# So I checked to see if I have a matching numbers car today...



## SixTeight (Apr 24, 2011)

And I do. :cheers

I bought my 1968 GTO Standard on Friday and was too scared to check until today.

Only thing I wasn't thrilled to discover was that the original exterior paint was burgundy... uke:


----------



## MaL (Jun 12, 2008)

puking because it's been changed or that it was burgundy originally? What is the color now?

Grats on the new goat too!


----------



## SixTeight (Apr 24, 2011)

Puking because it was originally burgundy... I was hoping it would be blue because that's the color I wanted to make it. It's burnt orange now.

Original was burgundy with black interior and a black vinyl top.
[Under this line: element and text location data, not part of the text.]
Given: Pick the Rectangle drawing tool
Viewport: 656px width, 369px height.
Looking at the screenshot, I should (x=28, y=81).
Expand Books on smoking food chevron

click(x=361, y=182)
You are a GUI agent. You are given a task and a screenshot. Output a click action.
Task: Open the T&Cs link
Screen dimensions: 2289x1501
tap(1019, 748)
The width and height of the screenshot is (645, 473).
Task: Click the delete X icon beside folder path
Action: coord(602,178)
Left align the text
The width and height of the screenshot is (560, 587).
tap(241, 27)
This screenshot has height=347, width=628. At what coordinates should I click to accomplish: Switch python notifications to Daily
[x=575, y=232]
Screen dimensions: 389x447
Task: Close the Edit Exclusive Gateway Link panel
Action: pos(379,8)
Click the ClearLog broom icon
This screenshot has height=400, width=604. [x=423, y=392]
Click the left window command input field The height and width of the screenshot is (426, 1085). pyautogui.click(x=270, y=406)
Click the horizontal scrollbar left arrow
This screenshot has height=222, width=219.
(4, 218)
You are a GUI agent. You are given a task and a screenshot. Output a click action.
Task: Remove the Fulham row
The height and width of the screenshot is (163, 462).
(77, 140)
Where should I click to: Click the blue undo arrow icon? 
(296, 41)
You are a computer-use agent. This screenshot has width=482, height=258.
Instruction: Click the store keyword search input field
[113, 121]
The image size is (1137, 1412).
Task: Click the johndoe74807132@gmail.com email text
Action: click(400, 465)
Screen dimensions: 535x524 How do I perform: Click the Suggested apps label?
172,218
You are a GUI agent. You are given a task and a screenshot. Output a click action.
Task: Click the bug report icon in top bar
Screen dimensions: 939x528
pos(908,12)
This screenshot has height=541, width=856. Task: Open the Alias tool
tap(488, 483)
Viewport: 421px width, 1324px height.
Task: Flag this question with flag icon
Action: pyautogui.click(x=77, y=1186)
Thanks for the grats! I'm thrilled with it.


----------



## BearGFR (Aug 25, 2008)

SixTeight said:


> Puking because it was originally burgundy... I was hoping it would be blue because that's the color I wanted to make it. It's burnt orange now.
> 
> Original was burgundy with black interior and a black vinyl top.
> 
> Thanks for the grats! I'm thrilled with it.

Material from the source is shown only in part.